ELEMENT Lesson 4 ~Twice Bombed, Twice Survived~
Scene 1
1945年、8月6日。山口彊は幸せを感じながら目覚めた。
今日は彼が広島で過ごす最後の日だった。彼は翌日長崎にいる家族と会社のオフィスの元へ戻る予定だった。
三ヶ月間、彼は広島の会社で船のデザインをして過ごした。
最終日の仕事で彼はバスで仕事場へと向かったが途中で公文書に押すために使う印鑑を忘れたことに気づいた。彼は印鑑を取りに社員寮へと戻り、今度は電車を使って再び会社へと向かった。
駅から会社へと歩いているとき、彼は爆撃機が飛び、2つの白いパラシュートが落ちてくるのを見た。そして、そこに突然恐ろしい「火の玉」が現れ彼は身体をうちつけられて気絶してしまった。
Scene 2
それは原子爆弾だった。アメリカ軍の爆撃機であるエノラ・ゲイが広島の中心部付近で山口からたった三キロ離れた地点に原子爆弾を落としたのだった。

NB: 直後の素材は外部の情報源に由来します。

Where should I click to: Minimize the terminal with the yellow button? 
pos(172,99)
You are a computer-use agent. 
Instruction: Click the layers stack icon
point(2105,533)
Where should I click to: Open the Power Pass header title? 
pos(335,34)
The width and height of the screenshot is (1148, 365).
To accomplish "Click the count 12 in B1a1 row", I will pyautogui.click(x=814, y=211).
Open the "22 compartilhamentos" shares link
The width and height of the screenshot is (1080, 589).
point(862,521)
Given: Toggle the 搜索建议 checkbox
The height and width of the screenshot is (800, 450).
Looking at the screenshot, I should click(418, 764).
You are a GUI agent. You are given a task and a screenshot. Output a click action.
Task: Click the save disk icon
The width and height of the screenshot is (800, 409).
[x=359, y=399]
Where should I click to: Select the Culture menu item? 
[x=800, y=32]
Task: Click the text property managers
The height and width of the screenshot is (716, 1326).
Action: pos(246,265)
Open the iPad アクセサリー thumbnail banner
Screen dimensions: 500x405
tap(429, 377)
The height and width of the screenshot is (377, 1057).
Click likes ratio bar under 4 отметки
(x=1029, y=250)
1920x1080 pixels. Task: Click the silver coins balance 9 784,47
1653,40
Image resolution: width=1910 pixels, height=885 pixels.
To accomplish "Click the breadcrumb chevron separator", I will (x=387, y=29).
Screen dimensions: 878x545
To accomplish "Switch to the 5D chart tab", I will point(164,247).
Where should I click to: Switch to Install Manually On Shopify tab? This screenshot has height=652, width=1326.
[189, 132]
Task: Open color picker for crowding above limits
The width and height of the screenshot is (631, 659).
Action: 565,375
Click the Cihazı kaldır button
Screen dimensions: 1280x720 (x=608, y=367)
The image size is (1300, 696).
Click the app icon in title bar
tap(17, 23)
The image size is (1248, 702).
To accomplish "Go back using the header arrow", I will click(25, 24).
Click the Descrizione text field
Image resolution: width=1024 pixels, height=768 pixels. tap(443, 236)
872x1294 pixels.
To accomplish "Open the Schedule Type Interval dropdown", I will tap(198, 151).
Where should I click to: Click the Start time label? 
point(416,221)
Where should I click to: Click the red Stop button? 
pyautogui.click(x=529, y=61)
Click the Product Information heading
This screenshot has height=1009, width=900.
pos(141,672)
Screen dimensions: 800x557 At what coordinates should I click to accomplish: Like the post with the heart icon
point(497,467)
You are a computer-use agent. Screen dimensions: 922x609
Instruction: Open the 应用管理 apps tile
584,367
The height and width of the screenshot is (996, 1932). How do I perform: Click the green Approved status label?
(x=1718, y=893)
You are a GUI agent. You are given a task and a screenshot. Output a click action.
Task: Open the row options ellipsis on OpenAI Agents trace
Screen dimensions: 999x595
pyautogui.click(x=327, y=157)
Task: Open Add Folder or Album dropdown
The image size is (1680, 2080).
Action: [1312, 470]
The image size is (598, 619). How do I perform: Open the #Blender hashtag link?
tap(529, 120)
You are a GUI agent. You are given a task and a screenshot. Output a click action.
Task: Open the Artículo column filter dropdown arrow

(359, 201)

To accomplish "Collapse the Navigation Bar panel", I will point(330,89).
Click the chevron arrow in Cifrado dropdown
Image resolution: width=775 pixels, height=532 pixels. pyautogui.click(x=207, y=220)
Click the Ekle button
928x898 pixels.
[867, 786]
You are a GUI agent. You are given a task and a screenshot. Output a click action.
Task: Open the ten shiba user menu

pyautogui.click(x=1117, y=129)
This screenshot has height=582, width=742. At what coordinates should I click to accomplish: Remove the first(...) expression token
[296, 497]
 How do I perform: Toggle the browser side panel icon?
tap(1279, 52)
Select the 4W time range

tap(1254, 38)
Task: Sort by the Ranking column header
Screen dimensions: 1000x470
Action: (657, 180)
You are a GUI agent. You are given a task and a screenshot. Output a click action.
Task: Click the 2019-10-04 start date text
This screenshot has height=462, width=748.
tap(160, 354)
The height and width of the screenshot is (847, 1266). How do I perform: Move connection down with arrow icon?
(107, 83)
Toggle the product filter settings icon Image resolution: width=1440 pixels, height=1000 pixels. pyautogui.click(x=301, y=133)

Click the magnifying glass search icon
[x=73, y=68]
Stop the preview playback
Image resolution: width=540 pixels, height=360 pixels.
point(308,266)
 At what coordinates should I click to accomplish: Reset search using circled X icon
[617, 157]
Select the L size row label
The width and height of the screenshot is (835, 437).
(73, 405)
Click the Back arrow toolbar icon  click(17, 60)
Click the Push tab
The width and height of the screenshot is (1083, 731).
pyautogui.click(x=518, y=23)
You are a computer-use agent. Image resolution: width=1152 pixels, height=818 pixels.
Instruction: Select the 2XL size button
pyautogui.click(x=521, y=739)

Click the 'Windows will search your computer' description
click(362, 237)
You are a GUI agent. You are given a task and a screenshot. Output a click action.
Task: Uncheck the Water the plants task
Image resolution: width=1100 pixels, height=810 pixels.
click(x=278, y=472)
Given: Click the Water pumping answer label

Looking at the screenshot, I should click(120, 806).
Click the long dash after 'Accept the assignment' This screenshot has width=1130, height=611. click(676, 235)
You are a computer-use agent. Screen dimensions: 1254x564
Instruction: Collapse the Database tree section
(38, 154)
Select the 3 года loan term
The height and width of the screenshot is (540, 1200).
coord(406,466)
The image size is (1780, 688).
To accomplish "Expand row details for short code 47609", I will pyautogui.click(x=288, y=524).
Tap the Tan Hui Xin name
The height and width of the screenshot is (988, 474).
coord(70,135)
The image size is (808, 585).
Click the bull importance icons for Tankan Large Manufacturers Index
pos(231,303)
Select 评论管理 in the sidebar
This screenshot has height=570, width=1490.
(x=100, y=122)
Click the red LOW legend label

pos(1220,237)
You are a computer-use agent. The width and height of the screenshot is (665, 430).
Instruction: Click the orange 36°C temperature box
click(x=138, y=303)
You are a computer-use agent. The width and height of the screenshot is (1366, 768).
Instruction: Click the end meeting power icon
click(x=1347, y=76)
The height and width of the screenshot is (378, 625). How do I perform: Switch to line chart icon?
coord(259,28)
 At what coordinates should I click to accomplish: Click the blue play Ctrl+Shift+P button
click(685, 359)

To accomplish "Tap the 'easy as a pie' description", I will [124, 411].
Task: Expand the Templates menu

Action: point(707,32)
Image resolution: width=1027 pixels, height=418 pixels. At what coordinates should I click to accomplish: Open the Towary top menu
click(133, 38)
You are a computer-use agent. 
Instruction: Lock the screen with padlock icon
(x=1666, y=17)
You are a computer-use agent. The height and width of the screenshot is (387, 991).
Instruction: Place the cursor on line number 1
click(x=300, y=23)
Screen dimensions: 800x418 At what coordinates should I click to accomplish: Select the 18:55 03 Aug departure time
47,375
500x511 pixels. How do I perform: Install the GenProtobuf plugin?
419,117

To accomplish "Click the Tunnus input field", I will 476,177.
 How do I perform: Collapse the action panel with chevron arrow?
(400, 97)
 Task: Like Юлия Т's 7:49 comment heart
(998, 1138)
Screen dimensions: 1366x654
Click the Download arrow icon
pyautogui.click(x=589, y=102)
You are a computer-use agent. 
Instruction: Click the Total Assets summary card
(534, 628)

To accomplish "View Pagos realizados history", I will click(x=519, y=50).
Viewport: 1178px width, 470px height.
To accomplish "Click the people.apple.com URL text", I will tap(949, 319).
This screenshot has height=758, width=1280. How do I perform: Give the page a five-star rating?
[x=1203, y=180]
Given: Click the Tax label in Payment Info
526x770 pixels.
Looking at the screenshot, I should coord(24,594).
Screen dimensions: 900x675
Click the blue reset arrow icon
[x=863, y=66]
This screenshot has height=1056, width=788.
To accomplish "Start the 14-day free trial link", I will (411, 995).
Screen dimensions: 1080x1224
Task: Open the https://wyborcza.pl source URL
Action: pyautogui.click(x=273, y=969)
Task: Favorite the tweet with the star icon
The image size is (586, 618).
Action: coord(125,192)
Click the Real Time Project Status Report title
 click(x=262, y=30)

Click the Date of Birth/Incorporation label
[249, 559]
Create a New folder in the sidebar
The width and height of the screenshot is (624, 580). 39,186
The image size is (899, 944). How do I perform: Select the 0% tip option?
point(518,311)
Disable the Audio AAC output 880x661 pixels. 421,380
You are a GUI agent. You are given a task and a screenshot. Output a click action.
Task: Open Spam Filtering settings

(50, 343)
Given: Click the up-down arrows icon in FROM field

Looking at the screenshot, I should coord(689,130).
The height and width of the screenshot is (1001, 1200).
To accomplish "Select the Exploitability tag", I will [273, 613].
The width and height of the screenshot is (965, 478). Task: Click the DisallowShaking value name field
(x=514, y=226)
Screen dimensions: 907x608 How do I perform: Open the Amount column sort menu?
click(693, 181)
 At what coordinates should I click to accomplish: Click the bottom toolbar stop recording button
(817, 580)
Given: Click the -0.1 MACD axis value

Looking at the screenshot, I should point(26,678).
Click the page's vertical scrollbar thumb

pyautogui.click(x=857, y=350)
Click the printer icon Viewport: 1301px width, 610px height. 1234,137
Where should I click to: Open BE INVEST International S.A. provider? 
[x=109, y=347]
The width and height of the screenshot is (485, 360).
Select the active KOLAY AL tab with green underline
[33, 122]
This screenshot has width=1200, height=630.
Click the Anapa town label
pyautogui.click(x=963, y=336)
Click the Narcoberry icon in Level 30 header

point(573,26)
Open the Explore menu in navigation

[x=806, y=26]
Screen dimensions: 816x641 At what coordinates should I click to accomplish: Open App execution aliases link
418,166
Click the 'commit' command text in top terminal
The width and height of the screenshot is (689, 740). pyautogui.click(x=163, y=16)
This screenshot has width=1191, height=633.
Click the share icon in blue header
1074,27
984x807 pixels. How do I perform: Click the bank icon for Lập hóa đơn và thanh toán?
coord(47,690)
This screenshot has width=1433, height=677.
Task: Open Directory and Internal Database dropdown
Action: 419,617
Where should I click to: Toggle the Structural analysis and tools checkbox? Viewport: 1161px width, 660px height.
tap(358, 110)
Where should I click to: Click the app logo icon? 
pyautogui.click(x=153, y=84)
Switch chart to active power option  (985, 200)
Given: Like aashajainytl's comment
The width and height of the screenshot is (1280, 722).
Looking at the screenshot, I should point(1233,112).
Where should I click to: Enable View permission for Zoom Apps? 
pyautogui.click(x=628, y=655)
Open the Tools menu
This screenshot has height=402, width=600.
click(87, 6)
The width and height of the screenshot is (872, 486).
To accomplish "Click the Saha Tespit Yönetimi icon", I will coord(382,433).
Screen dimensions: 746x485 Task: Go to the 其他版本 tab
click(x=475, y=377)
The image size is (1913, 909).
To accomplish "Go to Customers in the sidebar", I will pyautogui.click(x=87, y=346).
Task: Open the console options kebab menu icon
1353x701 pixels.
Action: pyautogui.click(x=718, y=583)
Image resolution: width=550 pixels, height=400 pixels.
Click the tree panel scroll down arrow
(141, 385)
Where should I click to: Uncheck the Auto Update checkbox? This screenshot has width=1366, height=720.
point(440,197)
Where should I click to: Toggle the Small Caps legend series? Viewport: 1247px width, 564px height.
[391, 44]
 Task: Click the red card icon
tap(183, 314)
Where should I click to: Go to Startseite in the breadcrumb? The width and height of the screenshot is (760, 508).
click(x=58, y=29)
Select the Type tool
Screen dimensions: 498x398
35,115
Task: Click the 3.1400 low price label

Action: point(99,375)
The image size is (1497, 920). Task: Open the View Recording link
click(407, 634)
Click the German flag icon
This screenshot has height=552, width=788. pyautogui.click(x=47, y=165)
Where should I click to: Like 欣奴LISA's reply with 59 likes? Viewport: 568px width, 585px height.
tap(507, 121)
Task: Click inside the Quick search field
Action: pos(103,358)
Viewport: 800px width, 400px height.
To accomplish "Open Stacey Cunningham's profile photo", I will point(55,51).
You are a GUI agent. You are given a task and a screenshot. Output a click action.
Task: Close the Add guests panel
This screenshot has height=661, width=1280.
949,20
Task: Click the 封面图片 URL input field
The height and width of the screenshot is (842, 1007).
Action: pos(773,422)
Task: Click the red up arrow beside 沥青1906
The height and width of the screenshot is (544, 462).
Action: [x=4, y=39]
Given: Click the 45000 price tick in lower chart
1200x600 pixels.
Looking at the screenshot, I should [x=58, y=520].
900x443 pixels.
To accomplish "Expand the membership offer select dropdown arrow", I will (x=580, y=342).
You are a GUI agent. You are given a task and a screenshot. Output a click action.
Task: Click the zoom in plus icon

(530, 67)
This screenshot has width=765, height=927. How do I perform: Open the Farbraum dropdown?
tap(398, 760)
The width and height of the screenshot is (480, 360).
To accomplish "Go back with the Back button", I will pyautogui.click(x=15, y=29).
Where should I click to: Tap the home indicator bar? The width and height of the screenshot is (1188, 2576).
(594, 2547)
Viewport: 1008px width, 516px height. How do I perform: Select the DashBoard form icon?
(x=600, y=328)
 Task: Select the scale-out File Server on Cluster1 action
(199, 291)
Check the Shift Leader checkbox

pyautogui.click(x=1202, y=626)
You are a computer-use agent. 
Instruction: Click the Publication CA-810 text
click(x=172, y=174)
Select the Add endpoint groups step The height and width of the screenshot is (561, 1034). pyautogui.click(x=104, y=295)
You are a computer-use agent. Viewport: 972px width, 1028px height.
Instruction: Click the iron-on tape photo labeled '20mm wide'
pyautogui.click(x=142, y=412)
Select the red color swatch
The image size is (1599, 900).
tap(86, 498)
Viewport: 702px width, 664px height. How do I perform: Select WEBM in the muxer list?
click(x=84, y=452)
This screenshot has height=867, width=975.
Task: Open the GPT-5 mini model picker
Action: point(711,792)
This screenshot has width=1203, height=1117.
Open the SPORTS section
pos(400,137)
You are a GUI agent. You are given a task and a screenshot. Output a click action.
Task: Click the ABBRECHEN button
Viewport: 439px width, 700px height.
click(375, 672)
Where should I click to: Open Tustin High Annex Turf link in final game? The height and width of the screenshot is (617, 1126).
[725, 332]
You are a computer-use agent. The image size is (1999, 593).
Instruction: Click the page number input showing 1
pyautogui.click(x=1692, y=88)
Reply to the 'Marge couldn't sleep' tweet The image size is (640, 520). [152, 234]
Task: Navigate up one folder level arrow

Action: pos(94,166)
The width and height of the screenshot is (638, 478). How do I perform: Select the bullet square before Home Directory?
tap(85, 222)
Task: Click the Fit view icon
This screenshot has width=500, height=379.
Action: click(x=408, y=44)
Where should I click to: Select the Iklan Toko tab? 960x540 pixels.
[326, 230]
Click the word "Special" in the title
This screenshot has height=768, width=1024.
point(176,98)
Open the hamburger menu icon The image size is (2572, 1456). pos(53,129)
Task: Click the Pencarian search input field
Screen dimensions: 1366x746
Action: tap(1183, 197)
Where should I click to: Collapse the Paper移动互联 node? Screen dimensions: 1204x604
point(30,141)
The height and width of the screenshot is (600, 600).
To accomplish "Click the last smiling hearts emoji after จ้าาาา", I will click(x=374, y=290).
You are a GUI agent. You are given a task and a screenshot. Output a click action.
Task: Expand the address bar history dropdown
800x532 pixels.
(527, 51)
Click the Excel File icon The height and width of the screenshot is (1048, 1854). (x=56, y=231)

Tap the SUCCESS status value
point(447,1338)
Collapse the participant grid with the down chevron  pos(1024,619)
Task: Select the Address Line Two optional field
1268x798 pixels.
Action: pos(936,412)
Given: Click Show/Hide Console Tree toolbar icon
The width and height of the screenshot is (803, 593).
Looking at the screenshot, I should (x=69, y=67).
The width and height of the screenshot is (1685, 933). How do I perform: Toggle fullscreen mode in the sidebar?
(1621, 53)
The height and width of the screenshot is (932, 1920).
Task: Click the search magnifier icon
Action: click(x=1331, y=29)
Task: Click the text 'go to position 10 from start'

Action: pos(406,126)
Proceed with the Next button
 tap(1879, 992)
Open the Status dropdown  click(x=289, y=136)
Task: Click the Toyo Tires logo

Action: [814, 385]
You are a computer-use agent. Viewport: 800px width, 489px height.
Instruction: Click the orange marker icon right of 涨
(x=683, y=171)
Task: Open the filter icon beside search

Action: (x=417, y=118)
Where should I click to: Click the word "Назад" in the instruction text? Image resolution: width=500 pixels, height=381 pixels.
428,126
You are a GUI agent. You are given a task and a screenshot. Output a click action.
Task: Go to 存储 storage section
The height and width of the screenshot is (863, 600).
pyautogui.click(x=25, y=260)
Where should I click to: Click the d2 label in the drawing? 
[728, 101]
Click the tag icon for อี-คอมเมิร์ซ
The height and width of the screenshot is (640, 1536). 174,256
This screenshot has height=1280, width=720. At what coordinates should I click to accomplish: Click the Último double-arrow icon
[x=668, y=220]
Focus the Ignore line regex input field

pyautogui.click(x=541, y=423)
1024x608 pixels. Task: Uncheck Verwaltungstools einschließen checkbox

彼はしばらく気絶して道路に倒れていた。ようやく立てるようになった時、顔の左側と左腕にひどい痛みを感じた。
空を見上げると、大きなキノコ雲が空高く上昇しているのが見えた。
彼はここからできるだけ早く出ないといけないと感じた。
広場の大きな木の元へ着き、あたりを見回した。
彼はすべてが破壊されてしまっていたことに気づいた。
このような光景をみたのは初めてのことだった。
あたりを歩き回った後、彼は同僚たちに会うために会社へ向かうことを決心した。到着したとき、損傷した多くの家をみたが生存者が出てきて彼を優しく抱きしめた。
Scene 3
避難所で一夜を過ごし、彼は長崎にいる妻と赤ちゃんの元へ戻るべきだと思った。翌日、彼はなんとかして電車で長崎へ戻り、病院で火傷の手当てを受けた。
8月9日、彼は長崎の会社へ戻ることに成功した。彼の顔の左側と左腕にはきつく包帯が巻かれていた。同僚はみなショックを受けていたが、広島で何が起こったのか聞きたい様子だった。
彼がたった一つの爆弾が広島を完璧に破壊したことを伝えると、彼の上司はそんなことは絶対に不可能だと言い、信じられないようだった。
突然、部屋が眩しい光に包まれた。
山口は生きて長崎に帰ってきた、しかしそこで再び悲痛な運命をたどることになるとは知らなかった。
Scene 4
山口は原爆の攻撃から二回も生き延びたが、二回の爆撃によって身体も精神も傷つけられた。彼は原爆の後遺症によって妻と子どもを亡くした。
最終的に、彼の悲惨な経験について公に語ることは自分の運命でもあり責任でもあると感じ始めていた。
自身が体験したことについて本を執筆した。生存者についての映画にも出演した。そして90歳の頃、ニューヨークにある国連にてスピーチもした。
「私は原爆を二回経験した。三回目がないことを私は切に願っています。」
また、彼は当時のアメリカの大統領であるバラク・オバマが2009年にプラハでスピーチをし、核のない平和な世界を創ることを約束した後に手紙を書いた。
山口の手紙には、「あなたのプラハでのスピーチにとても感動しました。私も残りの人生を世界に核兵器を根絶するように伝えることに費やします。」とあった。
ある時、山口は将来について希望を感じたことはあるかと聞かれた。
少しの間があって彼はこう言った、
「将来への希望はあります。私は愛と人間を信じています。」
晩年、彼はこう言った。「私はもう役目を終えた。」
山口は93歳にして、長崎で静かにこの世を去った。
彼の希望は私たちの中に残っている。